TASK TO CARRY OUT: Turn the lines below, from the one containing "Task: Click the globe public-audience icon" through the one containing "Action: (x=103, y=39)", into a Markdown table with the columns Row and Line Text, skipping blank lines. Leave the pictures out.

MATERIAL SUPPLIED:
— start —

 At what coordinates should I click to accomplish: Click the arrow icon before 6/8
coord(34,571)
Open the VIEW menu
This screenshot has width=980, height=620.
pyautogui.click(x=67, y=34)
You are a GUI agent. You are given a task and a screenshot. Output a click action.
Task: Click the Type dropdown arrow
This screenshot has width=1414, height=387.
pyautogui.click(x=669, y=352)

— end —
— start —

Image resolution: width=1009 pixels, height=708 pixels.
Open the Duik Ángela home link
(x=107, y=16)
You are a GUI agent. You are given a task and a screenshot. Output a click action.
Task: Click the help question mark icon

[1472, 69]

— end —
— start —

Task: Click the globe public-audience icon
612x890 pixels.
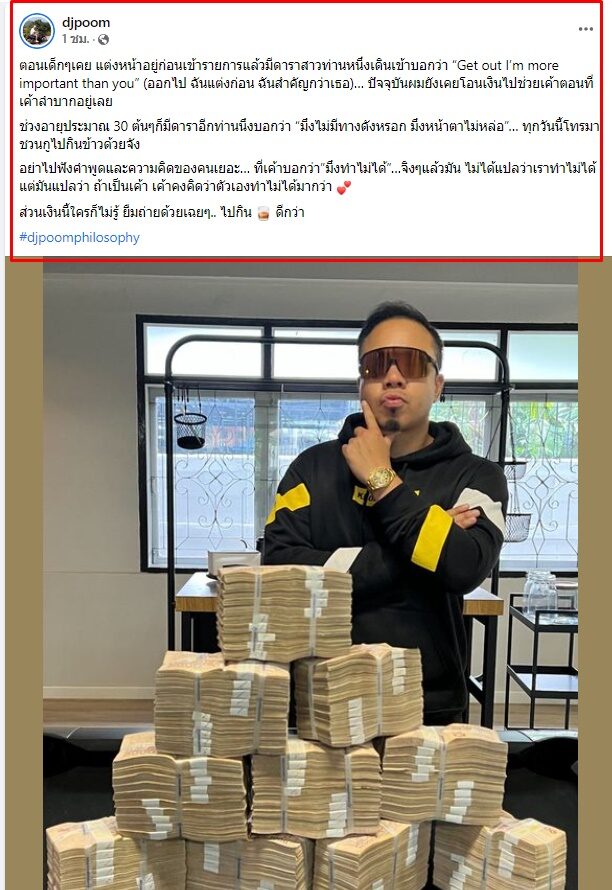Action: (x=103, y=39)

— end —

FULL SOLUTION:
| Row | Line Text |
|---|---|
| 1 | Task: Click the globe public-audience icon |
| 2 | 612x890 pixels. |
| 3 | Action: (x=103, y=39) |